WORK REQUEST
Reproduce each of the following items verbatim, omitting the pictures.

INPUT RECORDS
*** Begin section ***

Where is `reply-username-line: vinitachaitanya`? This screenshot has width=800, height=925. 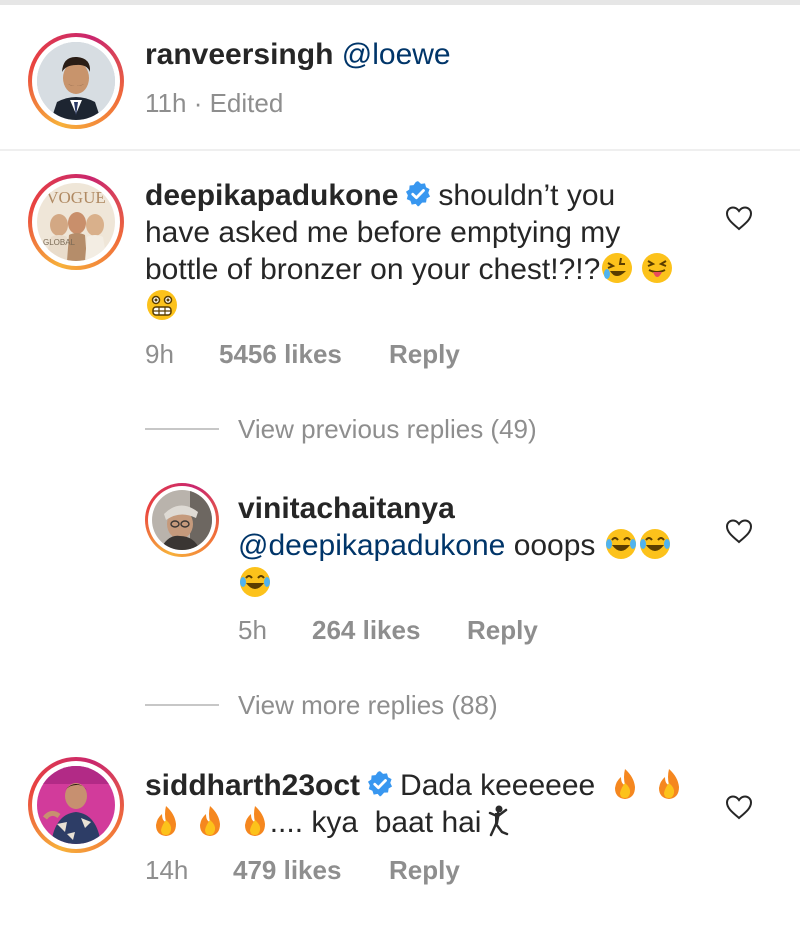
reply-username-line: vinitachaitanya is located at coordinates (346, 508).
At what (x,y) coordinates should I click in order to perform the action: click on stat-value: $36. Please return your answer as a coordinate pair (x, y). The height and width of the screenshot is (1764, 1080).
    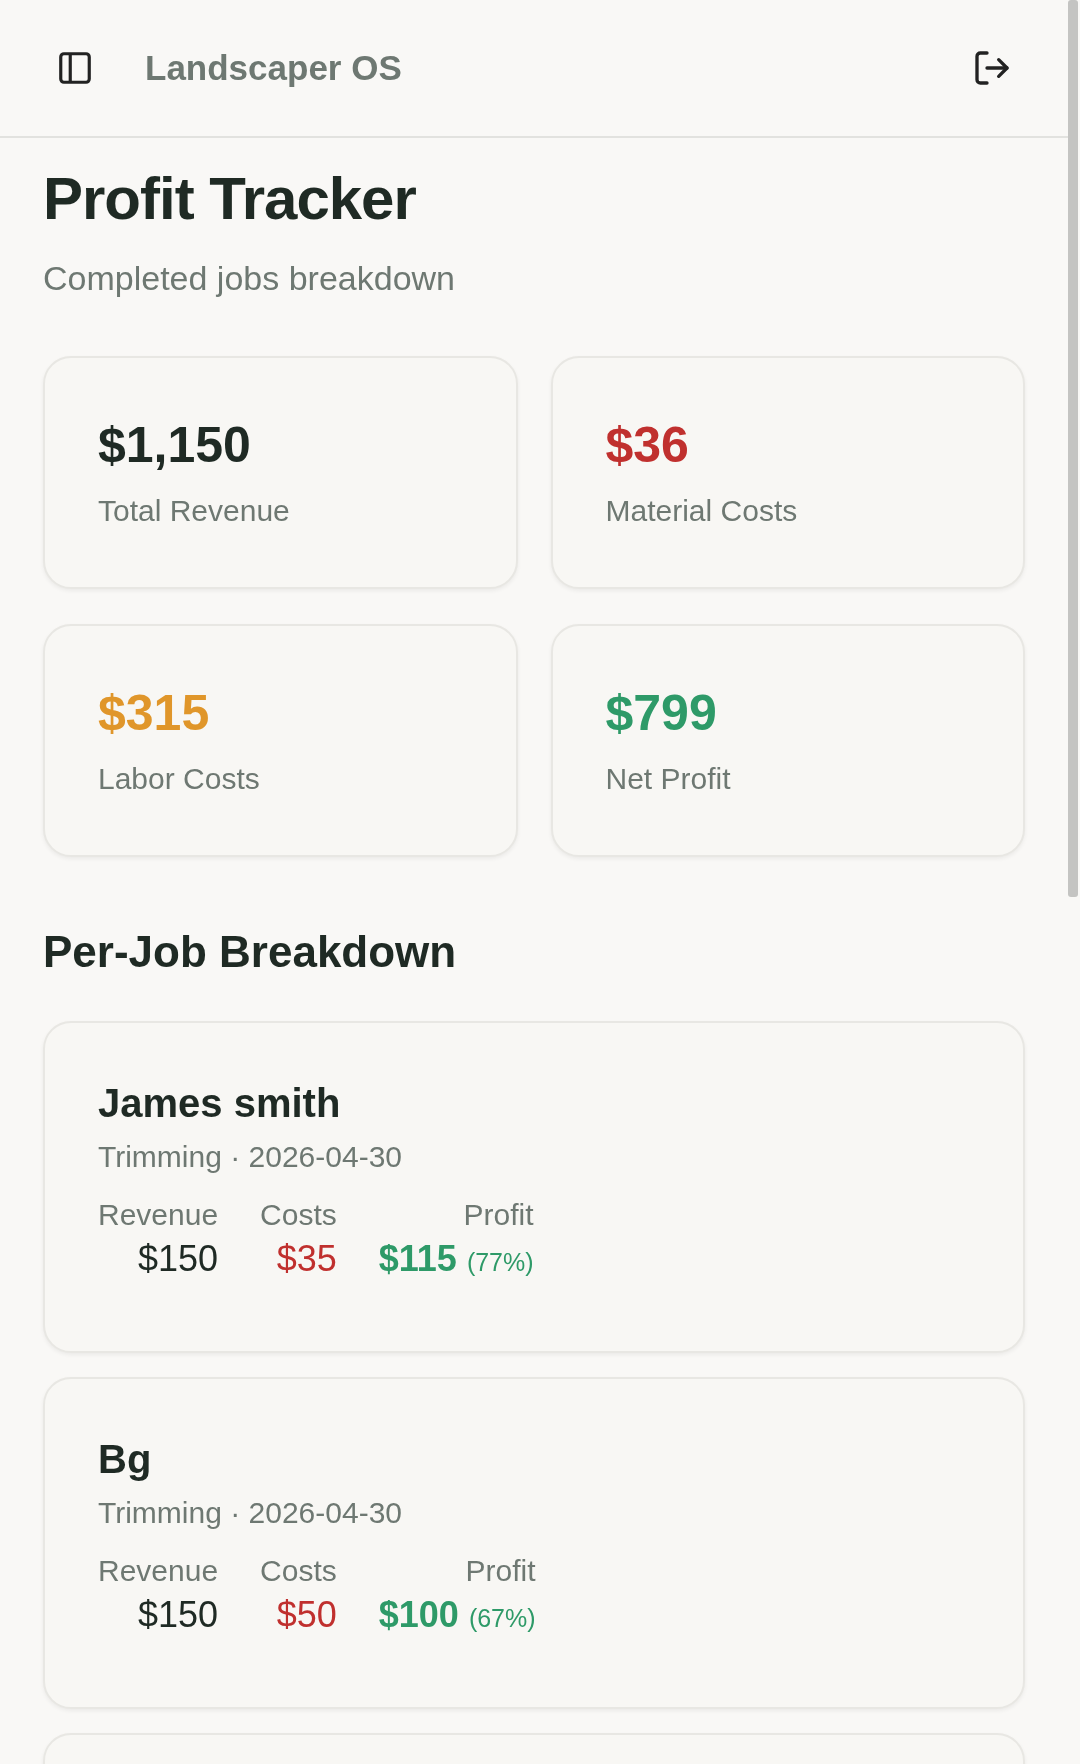
    Looking at the image, I should click on (648, 445).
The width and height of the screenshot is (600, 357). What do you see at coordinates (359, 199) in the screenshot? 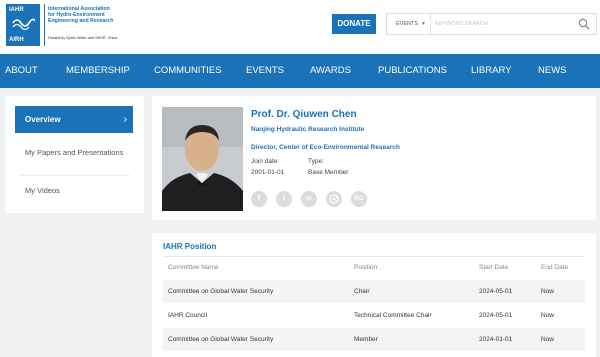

*** End section ***

YOUR RESPONSE
Where is `reply-username-line: vinitachaitanya`? This screenshot has width=800, height=925. 
reply-username-line: vinitachaitanya is located at coordinates (346, 508).
At what (x,y) coordinates should I click in order to perform the action: click on stat-value: $36. Please return your answer as a coordinate pair (x, y). The height and width of the screenshot is (1764, 1080).
    Looking at the image, I should click on (648, 445).
The width and height of the screenshot is (600, 357). What do you see at coordinates (359, 199) in the screenshot? 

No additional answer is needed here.